Write out each of the entries below word for word, changing nothing.

[start Records provided]

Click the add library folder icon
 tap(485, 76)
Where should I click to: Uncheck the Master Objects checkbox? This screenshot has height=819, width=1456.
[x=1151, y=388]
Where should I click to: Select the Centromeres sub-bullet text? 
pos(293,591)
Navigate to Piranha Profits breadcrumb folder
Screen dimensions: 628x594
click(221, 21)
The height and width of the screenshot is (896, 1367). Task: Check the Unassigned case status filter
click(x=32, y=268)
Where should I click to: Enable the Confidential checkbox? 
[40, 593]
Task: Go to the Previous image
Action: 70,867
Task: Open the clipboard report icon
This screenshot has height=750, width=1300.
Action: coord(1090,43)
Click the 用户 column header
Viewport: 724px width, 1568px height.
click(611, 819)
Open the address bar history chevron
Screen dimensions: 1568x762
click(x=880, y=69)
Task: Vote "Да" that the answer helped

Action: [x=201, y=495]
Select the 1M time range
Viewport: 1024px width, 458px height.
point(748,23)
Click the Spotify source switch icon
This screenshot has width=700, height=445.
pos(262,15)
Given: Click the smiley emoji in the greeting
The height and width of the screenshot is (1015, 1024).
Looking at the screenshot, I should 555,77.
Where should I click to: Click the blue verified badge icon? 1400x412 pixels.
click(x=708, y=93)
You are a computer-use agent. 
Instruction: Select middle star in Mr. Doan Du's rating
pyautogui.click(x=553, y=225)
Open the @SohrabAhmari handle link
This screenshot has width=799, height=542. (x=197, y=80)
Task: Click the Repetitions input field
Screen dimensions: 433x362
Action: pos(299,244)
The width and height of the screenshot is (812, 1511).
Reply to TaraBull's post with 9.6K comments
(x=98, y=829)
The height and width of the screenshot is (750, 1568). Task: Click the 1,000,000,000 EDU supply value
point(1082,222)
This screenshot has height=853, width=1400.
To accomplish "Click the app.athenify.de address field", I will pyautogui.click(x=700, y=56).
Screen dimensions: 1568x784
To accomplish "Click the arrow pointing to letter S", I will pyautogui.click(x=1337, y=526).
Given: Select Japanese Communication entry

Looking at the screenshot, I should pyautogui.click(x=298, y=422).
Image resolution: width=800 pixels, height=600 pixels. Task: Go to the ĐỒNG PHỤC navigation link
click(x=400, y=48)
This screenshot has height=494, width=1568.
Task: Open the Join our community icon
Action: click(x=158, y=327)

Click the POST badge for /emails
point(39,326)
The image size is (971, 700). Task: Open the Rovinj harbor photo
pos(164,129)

[end Records provided]

* Complete response *
Click the add library folder icon
 tap(485, 76)
Where should I click to: Uncheck the Master Objects checkbox? This screenshot has height=819, width=1456.
[x=1151, y=388]
Where should I click to: Select the Centromeres sub-bullet text? 
pos(293,591)
Navigate to Piranha Profits breadcrumb folder
Screen dimensions: 628x594
click(221, 21)
The height and width of the screenshot is (896, 1367). Task: Check the Unassigned case status filter
click(x=32, y=268)
Where should I click to: Enable the Confidential checkbox? 
[40, 593]
Task: Go to the Previous image
Action: 70,867
Task: Open the clipboard report icon
This screenshot has height=750, width=1300.
Action: coord(1090,43)
Click the 用户 column header
Viewport: 724px width, 1568px height.
click(611, 819)
Open the address bar history chevron
Screen dimensions: 1568x762
click(x=880, y=69)
Task: Vote "Да" that the answer helped

Action: [x=201, y=495]
Select the 1M time range
Viewport: 1024px width, 458px height.
point(748,23)
Click the Spotify source switch icon
This screenshot has width=700, height=445.
pos(262,15)
Given: Click the smiley emoji in the greeting
The height and width of the screenshot is (1015, 1024).
Looking at the screenshot, I should 555,77.
Where should I click to: Click the blue verified badge icon? 1400x412 pixels.
click(x=708, y=93)
You are a computer-use agent. 
Instruction: Select middle star in Mr. Doan Du's rating
pyautogui.click(x=553, y=225)
Open the @SohrabAhmari handle link
This screenshot has width=799, height=542. (x=197, y=80)
Task: Click the Repetitions input field
Screen dimensions: 433x362
Action: pos(299,244)
The width and height of the screenshot is (812, 1511).
Reply to TaraBull's post with 9.6K comments
(x=98, y=829)
The height and width of the screenshot is (750, 1568). Task: Click the 1,000,000,000 EDU supply value
point(1082,222)
This screenshot has height=853, width=1400.
To accomplish "Click the app.athenify.de address field", I will pyautogui.click(x=700, y=56).
Screen dimensions: 1568x784
To accomplish "Click the arrow pointing to letter S", I will pyautogui.click(x=1337, y=526).
Given: Select Japanese Communication entry

Looking at the screenshot, I should pyautogui.click(x=298, y=422).
Image resolution: width=800 pixels, height=600 pixels. Task: Go to the ĐỒNG PHỤC navigation link
click(x=400, y=48)
This screenshot has height=494, width=1568.
Task: Open the Join our community icon
Action: click(x=158, y=327)

Click the POST badge for /emails
point(39,326)
The image size is (971, 700). Task: Open the Rovinj harbor photo
pos(164,129)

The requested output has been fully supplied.